Finally, Jacobson said, carbon particles released from burning biomass settle on snow and ice, contributing to further warming.
“Ice and snow are white, and reflect sunlight very effectively,” Jacobson said. “But because carbon is dark, it absorbs sunlight, causing snow and ice to melt at accelerated rates. That exposes dark soil and dark seas. And again, because those surfaces are dark, they absorb even more thermal energy from the sunlight, establishing an ongoing amplification process.”
Jacobson noted that some carbon particles – specifically white and gray carbon, the variants associated with some types of ash – can exert a cooling effect because they reflect sunlight. That must be weighed against the warming qualities of the black and brown carbon particles and CO2 emissions generated by biomass combustion to derive a net effect.
Jacobson said the sum of warming caused by all anthropogenic greenhouse gases – CO2, methane, nitrous oxide, chlorofluorocarbons and some others – plus the warming caused by black and brown carbon will yield a planetary warming effect of 2 degrees Celsius over the 20-year period simulated by the computer. But light-coloured particles – white and gray particles primarily – reflect sunlight and enhance cloudiness, causing more light to reflect.
“The cooling effect of these light-coloured particles amounts to slightly more than 1°C,” Jacobson said, “So you end up with a total net warming gain of 0.9°C or so. Of that net gain, we’ve calculated that biomass burning accounts for about 0.4°C.”
Jacobson’s model also tracks the impact of the direct heat produced by combusting biomass.
“The direct heat generated by burning biomass is significant and contributes to cloud evaporation by decreasing relative humidity,” Jacobson said. “We’ve determined that 7 percent of the total net warming caused by biomass burning – that is, 7 percent of the 0.4°C net warming gain – can be attributed to the direct heat caused by the fires.”
Biomass burning also includes the combustion of agricultural and lumber waste for energy production. Such power generation often is promoted as a “sustainable” alternative to burning fossil fuels. And that’s partly true as far as it goes. It is sustainable, in the sense that the fuel can be grown, processed and converted to energy on a cyclic basis.
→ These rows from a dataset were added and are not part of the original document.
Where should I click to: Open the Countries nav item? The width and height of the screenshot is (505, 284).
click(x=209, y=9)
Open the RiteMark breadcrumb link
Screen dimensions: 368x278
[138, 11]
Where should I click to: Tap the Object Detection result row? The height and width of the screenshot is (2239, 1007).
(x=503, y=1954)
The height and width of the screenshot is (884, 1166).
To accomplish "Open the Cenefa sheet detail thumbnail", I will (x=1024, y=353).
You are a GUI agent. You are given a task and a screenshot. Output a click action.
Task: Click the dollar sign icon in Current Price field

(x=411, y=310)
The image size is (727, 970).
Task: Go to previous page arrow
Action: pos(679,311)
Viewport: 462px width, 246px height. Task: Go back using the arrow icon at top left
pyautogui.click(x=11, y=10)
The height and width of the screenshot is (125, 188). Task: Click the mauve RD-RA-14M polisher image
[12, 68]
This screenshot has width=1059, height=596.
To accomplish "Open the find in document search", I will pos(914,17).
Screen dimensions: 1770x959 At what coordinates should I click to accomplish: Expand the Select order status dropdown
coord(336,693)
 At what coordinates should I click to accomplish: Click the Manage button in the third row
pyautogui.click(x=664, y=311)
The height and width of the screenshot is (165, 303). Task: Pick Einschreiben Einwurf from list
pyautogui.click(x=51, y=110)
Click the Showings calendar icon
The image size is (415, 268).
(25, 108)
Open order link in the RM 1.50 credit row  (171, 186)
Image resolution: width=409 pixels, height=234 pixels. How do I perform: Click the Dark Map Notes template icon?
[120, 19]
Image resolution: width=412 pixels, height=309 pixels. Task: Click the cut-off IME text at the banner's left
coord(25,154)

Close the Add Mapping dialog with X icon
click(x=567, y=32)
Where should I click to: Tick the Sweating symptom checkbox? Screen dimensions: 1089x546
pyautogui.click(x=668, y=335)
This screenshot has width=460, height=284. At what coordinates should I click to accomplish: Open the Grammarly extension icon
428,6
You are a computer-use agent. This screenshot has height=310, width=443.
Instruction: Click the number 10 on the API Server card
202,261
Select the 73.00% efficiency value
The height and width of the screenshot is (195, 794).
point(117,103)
But the thermal and pollution effects of its combustion – in any form – can’t be discounted, Jacobson said.
“The bottom line is that biomass burning is neither clean nor climate-neutral,” he said. “If you’re serious about addressing global warming, you have to deal with biomass burning as well.”
Exposure to biomass burning particles is strongly associated with cardiovascular disease, respiratory illness, lung cancer, asthma and low birth weights. As the rate of biomass burning increases, so do the impacts to human health.